EXERCISE DETAILS: Find the lines of the material below that include the string "menuitem", then copy each one.

RECORDS FOR THIS TASK:
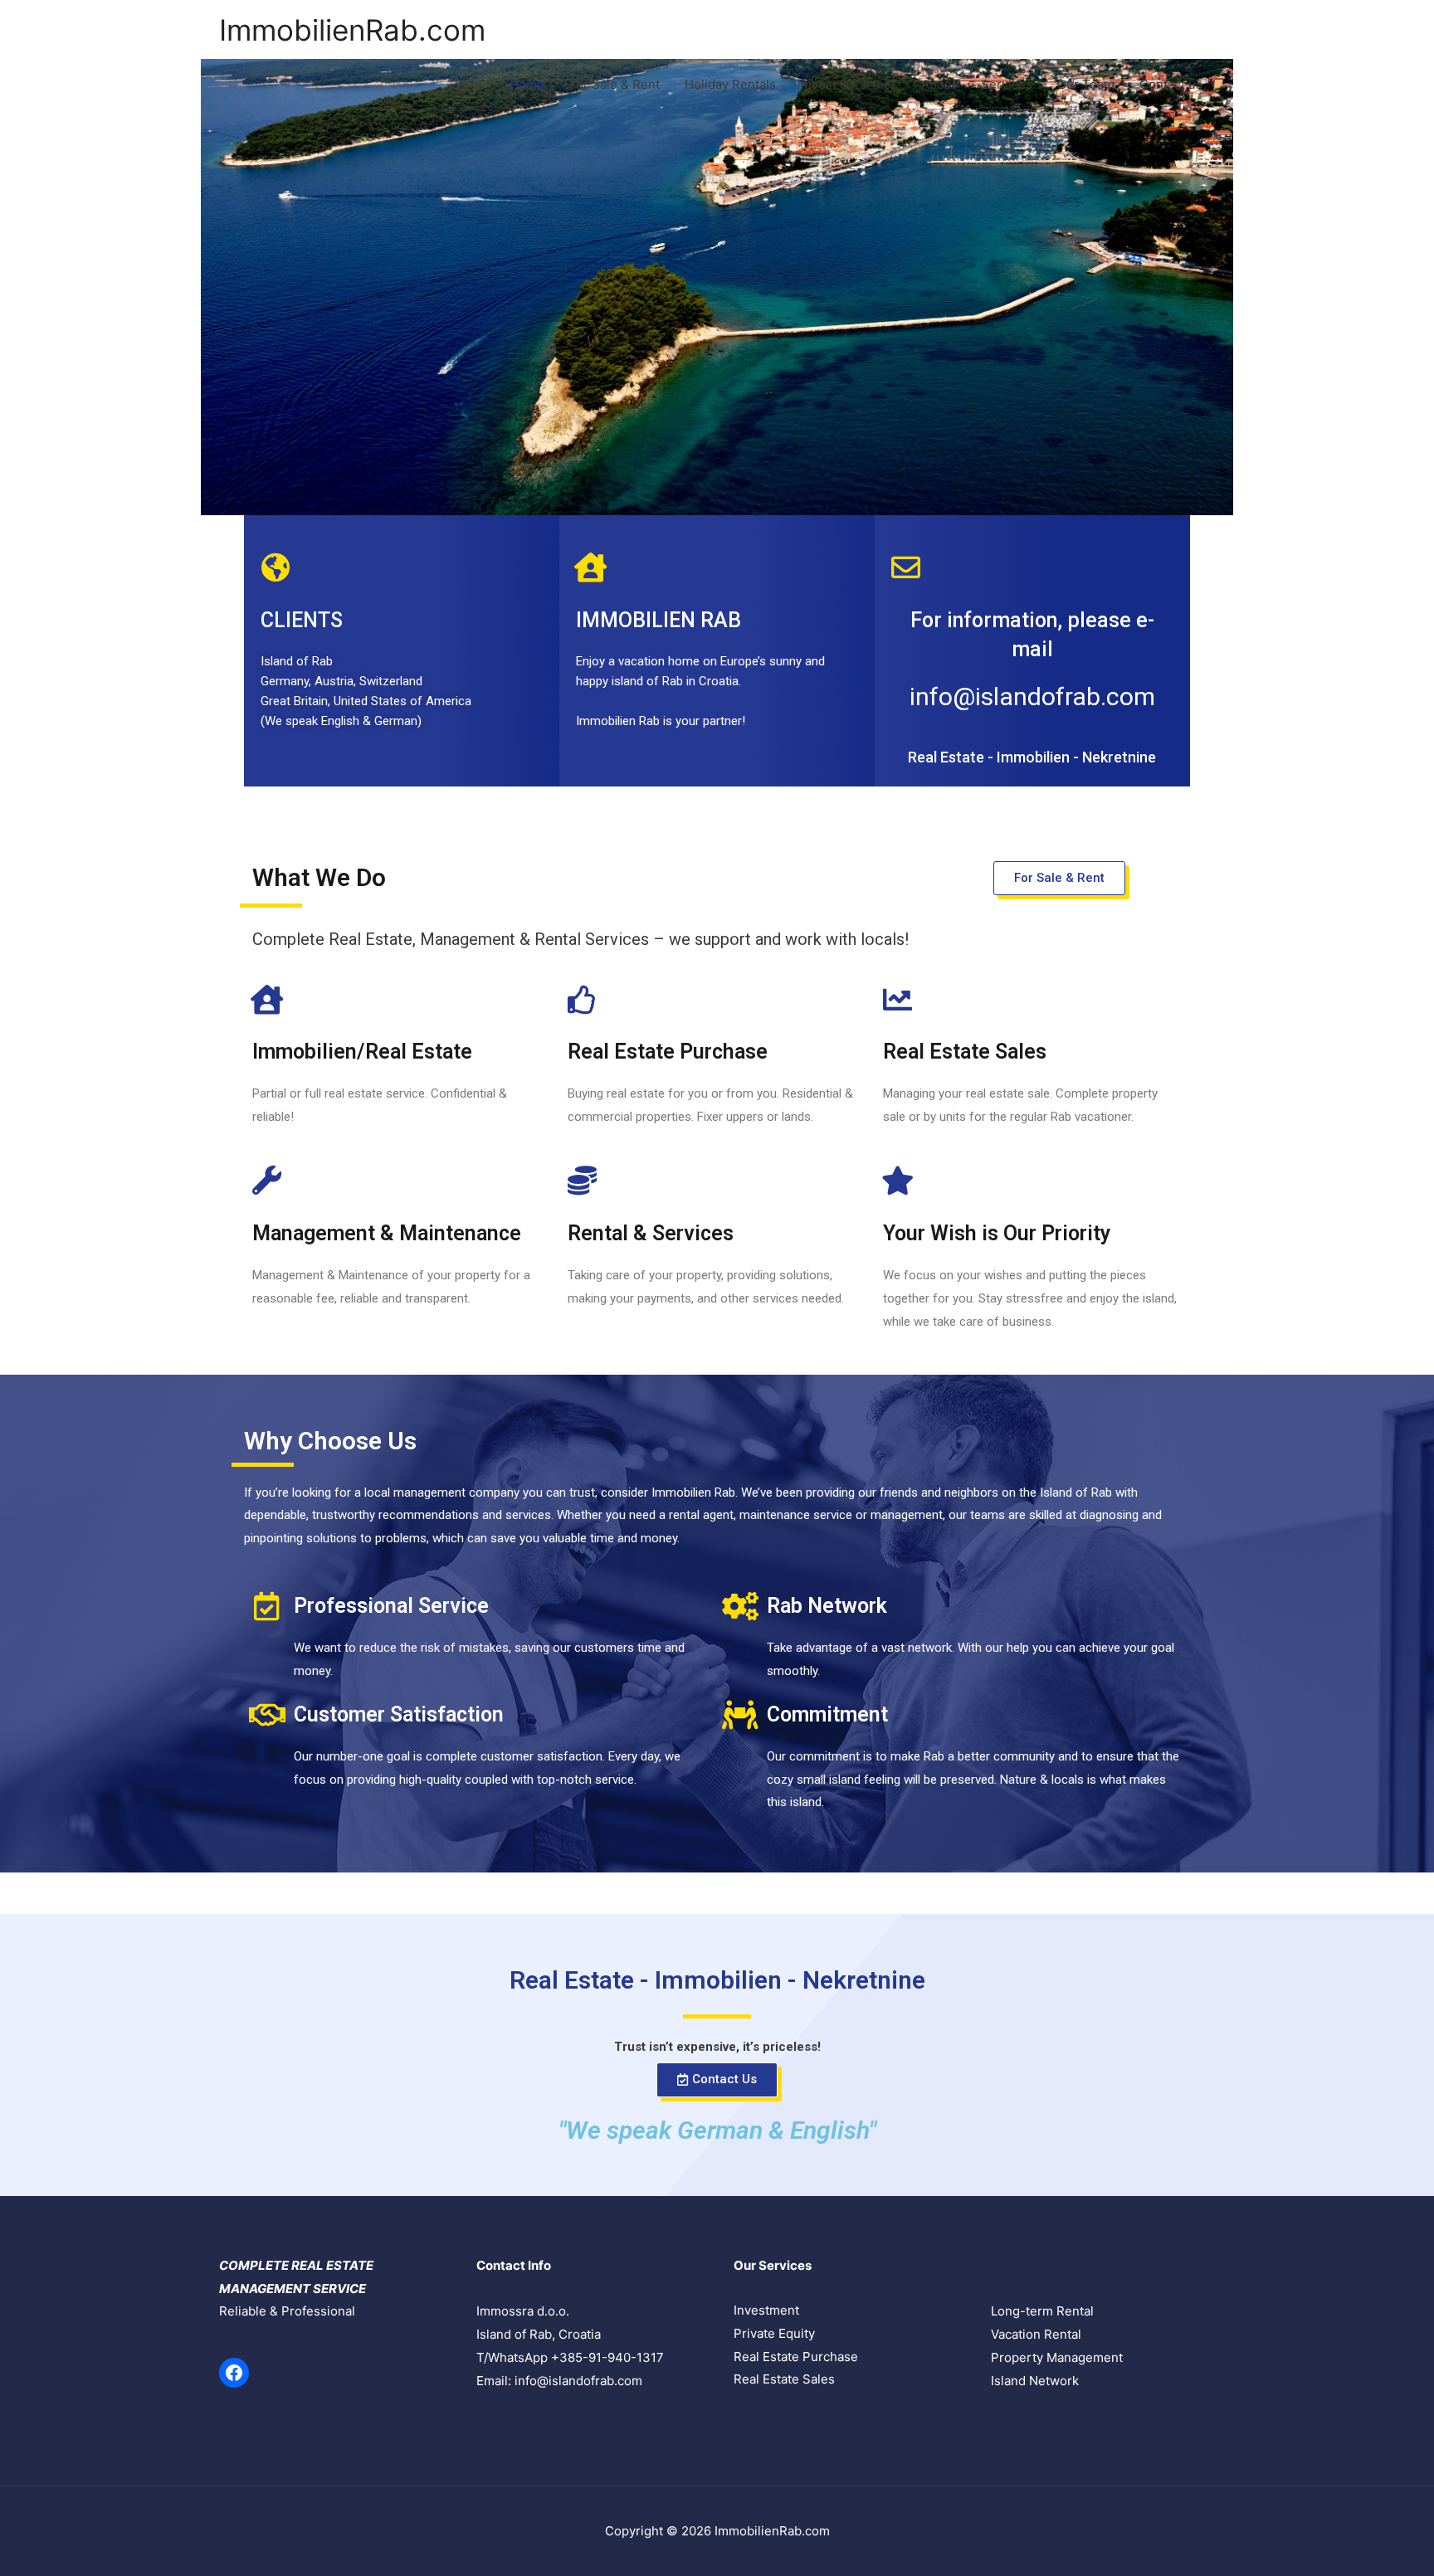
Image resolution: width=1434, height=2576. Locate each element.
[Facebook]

---

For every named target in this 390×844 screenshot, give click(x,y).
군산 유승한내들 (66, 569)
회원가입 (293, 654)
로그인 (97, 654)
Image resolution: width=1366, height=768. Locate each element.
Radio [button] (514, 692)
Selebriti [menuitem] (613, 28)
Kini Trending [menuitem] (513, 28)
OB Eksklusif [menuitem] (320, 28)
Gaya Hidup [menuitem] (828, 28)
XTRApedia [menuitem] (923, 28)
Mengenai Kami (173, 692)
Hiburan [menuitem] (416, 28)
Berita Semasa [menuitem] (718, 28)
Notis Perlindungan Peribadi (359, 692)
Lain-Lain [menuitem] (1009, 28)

EXERCISE ANSWER:
Selebriti [menuitem] (613, 28)
Kini Trending [menuitem] (513, 28)
OB Eksklusif [menuitem] (320, 28)
Gaya Hidup [menuitem] (828, 28)
XTRApedia [menuitem] (923, 28)
Hiburan [menuitem] (416, 28)
Berita Semasa [menuitem] (718, 28)
Lain-Lain [menuitem] (1009, 28)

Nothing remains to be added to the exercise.